Ma torniamo al ruolo di Tasiaux. Il Corriere della Sera riferisce che Tasiaux lo scorso 6 febbraio ha subito una perquisizione domiciliare dai suoi colleghi, che hanno poi proseguito gli accertamenti nel suo ufficio e sequestrato il suo smartphone e quello dell’ex giudice istruttore Claise e del magistrato Malagnini. All’ex direttore dell’Ufficio belga anticorruzione i magistrati contestano i rapporti con i giornalisti delle due testate belghe che rivelarono in anteprima il caso Qatargate.
Dallo smartphone di Tasiaux sarebbero emerso che, alla vigilia degli arresti del 9 dicembre 2022, due giornalisti gli mandarono gli articoli da pubblicare il giorno dopo, come poi avvenne, sui siti di due quotidiani belgi, scrivendogli: “Tutte le sue osservazioni sono benvenute!”. Tasiaux da parte sua non smentisce, parla di “caso molto delicato”, e tira in ballo Claise e Malagnini.
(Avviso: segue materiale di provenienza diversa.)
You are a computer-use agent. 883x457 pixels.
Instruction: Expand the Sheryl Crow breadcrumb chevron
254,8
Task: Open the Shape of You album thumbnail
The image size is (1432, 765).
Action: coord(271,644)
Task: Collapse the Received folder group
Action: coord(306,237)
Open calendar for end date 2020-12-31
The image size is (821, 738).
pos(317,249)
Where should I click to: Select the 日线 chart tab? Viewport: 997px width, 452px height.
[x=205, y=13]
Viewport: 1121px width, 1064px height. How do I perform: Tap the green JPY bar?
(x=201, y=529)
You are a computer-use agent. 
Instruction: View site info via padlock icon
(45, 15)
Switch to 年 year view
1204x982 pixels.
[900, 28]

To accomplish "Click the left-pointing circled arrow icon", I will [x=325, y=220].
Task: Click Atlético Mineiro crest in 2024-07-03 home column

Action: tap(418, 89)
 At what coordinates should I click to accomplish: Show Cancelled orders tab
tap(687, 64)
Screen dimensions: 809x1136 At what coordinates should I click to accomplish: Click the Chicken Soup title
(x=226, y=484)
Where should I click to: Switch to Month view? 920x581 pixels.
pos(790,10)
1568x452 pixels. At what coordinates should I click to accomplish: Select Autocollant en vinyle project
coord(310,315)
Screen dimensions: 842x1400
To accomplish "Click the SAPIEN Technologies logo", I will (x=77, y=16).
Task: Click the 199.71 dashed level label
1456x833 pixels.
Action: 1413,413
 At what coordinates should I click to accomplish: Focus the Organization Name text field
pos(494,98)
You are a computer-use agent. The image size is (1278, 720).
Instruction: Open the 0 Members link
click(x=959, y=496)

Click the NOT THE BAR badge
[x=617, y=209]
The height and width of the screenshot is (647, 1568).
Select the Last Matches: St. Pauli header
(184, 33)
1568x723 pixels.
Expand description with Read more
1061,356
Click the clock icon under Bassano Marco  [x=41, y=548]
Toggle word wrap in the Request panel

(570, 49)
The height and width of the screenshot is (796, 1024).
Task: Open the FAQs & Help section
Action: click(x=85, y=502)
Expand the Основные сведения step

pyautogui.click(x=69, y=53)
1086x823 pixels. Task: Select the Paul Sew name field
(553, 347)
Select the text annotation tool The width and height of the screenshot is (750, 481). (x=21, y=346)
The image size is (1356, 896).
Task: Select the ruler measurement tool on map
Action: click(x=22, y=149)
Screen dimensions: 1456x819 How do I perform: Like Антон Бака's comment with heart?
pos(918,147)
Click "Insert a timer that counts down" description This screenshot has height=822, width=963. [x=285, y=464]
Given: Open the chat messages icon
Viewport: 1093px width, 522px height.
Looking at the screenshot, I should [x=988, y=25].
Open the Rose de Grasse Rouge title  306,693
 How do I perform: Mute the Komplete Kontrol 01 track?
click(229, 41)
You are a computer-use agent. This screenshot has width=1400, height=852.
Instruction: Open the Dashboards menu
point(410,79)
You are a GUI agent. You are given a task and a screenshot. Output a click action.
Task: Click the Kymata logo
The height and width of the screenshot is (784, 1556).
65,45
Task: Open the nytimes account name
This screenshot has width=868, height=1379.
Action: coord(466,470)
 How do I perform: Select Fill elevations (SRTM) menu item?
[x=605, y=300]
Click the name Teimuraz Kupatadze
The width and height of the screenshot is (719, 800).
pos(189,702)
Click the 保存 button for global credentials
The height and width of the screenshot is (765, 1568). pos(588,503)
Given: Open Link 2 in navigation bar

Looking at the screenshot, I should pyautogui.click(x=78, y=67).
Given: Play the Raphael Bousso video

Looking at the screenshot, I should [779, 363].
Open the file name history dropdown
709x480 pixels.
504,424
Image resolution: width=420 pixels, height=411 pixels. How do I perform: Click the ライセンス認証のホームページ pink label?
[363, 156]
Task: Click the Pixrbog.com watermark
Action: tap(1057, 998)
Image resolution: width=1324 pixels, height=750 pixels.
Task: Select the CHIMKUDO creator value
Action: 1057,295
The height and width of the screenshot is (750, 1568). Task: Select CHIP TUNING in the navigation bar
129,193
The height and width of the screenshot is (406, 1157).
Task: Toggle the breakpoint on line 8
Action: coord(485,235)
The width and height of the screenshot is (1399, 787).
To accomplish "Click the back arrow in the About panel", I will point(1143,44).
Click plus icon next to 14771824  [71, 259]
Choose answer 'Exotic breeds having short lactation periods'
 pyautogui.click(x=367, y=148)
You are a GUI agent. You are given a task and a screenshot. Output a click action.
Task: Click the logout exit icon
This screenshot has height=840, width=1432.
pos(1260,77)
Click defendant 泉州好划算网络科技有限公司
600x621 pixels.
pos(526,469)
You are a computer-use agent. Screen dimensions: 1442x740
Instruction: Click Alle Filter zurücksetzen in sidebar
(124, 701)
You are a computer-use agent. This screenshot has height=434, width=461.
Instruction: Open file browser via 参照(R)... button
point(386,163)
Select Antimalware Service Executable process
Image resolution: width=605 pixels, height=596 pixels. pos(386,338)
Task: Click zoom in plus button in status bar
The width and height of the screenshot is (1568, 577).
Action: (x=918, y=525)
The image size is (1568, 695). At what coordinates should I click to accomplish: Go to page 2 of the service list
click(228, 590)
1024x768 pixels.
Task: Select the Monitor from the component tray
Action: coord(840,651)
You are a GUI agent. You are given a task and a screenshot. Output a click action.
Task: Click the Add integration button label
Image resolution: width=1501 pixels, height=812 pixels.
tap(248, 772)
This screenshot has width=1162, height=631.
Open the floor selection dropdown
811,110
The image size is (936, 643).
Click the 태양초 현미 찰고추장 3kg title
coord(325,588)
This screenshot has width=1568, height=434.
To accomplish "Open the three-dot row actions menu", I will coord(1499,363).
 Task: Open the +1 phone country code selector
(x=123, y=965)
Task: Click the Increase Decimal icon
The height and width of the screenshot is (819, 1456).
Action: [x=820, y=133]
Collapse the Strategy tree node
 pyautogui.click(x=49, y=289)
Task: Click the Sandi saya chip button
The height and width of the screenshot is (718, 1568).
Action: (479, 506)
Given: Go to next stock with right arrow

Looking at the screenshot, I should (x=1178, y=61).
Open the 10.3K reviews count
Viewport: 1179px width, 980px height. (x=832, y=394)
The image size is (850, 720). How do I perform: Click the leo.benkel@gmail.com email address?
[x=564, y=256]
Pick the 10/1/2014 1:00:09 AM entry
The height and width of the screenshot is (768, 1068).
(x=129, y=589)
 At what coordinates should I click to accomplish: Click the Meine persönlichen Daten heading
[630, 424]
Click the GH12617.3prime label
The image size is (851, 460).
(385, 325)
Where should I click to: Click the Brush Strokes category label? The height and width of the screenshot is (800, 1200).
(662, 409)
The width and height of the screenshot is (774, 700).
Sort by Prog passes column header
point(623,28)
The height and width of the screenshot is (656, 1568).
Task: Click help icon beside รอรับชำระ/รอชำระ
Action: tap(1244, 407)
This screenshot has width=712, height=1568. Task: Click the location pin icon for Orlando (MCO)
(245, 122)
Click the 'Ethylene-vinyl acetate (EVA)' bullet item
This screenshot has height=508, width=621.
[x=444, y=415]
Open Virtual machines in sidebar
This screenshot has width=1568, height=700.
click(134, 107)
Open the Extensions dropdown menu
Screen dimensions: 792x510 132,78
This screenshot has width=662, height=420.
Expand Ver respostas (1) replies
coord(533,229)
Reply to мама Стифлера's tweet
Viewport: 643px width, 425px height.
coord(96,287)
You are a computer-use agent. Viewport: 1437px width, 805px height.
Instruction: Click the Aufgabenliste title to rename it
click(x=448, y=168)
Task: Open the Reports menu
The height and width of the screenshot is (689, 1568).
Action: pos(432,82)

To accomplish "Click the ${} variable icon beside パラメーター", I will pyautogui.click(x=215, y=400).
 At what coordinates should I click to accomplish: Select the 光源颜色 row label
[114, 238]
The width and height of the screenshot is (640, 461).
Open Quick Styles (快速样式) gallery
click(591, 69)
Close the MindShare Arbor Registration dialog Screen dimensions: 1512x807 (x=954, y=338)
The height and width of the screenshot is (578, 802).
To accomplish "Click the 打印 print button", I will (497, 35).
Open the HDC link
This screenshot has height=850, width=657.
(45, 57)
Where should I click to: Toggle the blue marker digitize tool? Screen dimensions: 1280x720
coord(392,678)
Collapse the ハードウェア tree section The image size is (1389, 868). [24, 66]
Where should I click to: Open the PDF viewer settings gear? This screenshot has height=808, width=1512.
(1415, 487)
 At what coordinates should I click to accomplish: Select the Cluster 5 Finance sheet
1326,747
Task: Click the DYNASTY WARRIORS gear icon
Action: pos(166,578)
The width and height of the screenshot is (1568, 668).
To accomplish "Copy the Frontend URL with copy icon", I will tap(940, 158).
L’ipotesi è quella di un accordo tra giornalisti e inquirenti: i primi avrebbero saputo dell’inchiesta con mesi di anticipo, non pubblicando nulla per danneggiarla, ricevendo in cambio la promessa dell’esclusiva nel momento in cui sarebbe stato possibile pubblicarla.
A marzo la procura belga era tornata a bussare al Parlamento Ue chiedendo la revoca dell’immunità per le eurodeputate del Pd Alessandra Moretti ed Elisabetta Gualmini: la scorsa settimana, la commissione giuridica dell’Eurocamera ha dato il via libera soltanto per la prima, in attesa del voto dell’Aula.